The second works on objects and arrays, but it iterates over all enumerable properties, so you don't want really want to use it for arrays. It's also made a lot less useful because it only iterates over properties, not keys.

The third finally provides some sanity, but it's only been around since ES6. Before that, lodash's each method was the most reliable way to iterate over a collection, be it an object or an array.

Just because you don't know the reason for something doesn't mean there isn't one.


`for ... of` only iterate over objects that implement `Symbol.iterator`. Native objects don’t do that by default, so `_.forEach` is more useful the `for ... of` even if you are only targeting modern browsers and not compiling the code down to an earlier version of the spec.

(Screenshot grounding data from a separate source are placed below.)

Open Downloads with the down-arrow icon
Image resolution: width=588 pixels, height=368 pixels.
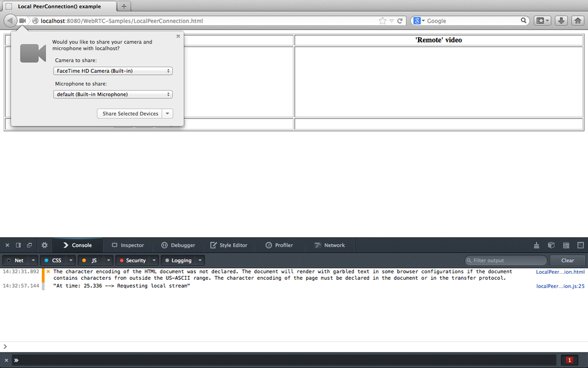click(561, 20)
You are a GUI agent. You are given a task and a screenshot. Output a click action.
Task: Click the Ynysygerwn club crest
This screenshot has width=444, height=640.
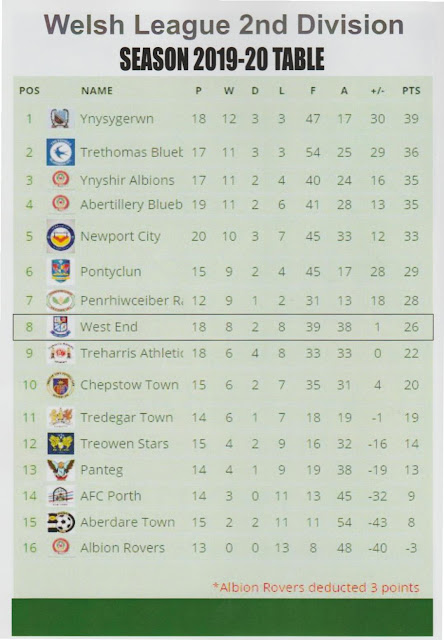click(60, 118)
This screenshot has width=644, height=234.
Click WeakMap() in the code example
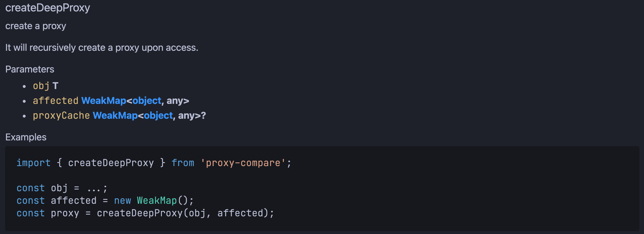[157, 201]
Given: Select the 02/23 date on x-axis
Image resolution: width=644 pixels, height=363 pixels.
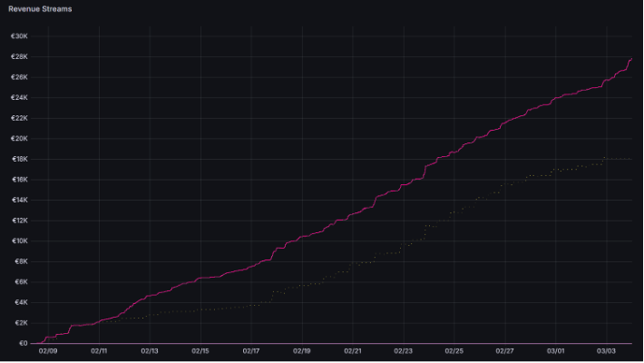Looking at the screenshot, I should [x=404, y=351].
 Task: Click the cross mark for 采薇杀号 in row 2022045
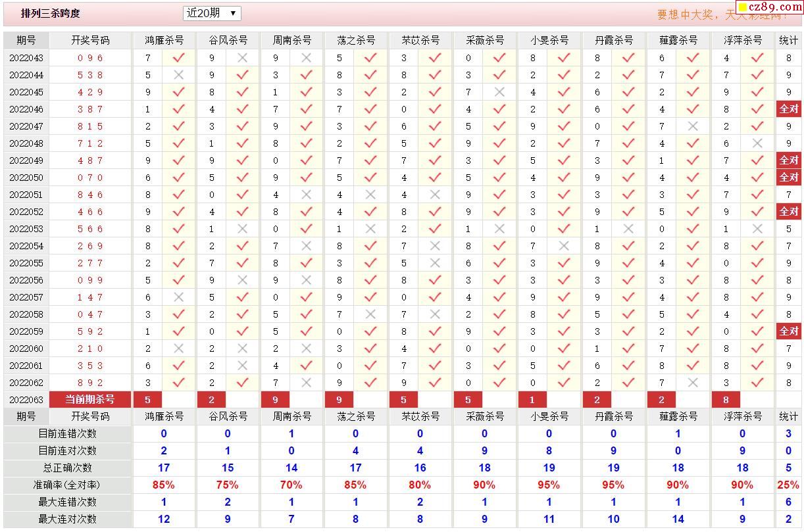[x=499, y=92]
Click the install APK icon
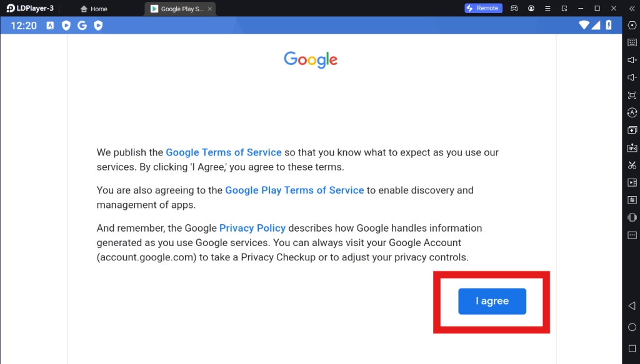Image resolution: width=640 pixels, height=364 pixels. pos(632,148)
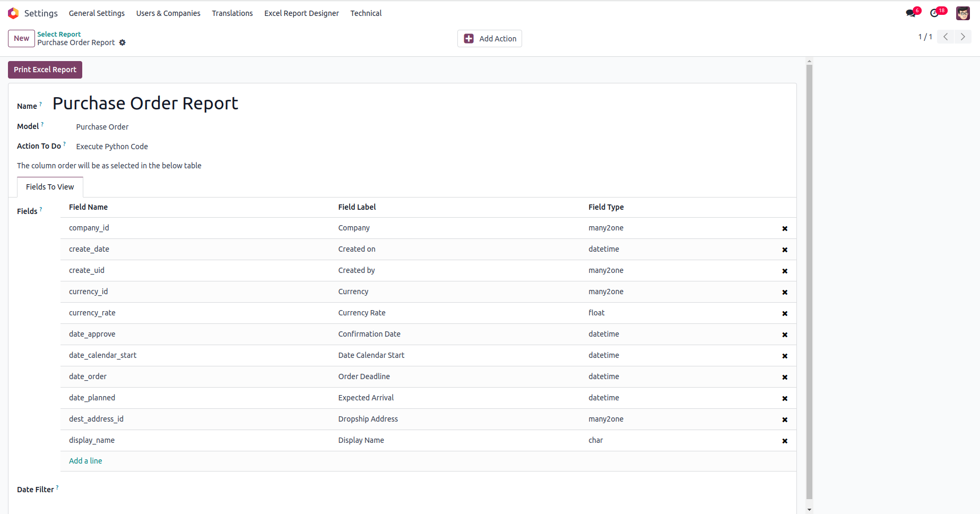The image size is (980, 514).
Task: Open the General Settings menu
Action: tap(97, 13)
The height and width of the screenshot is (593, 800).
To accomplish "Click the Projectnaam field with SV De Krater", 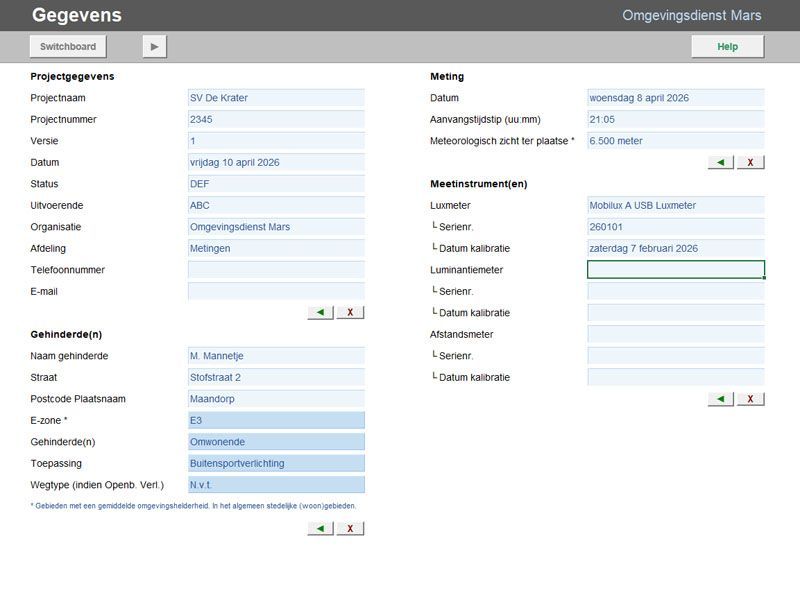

That said, you can use `Object.keys`, `Object.values`, or `Object.entries` if you want to iterate over objects that don’t implement `Symbol.iterator`, so if you only need `_.forEach` there is no reason to pull in any libraries.

    Object.entries(object).forEach(([key, value]) => {
      // ...
    });


> Array.prototype.forEach

Yes, this one. If the object is an Array. According to whatever test they are using for that.

Lodash includes a reimplementation of Array.prototype.forEach because mistakes were made. It also works on other objects because other mistakes were made.

We all make mistakes. But just because there is a reason for something does not mean there is a good reason.


[flagged]


Hey, can you please stop breaking the site guidelines? https://news.ycombinator.com/newsguidelines.html

I don't want to ban you, but when accounts keep doing this, we kind of have to.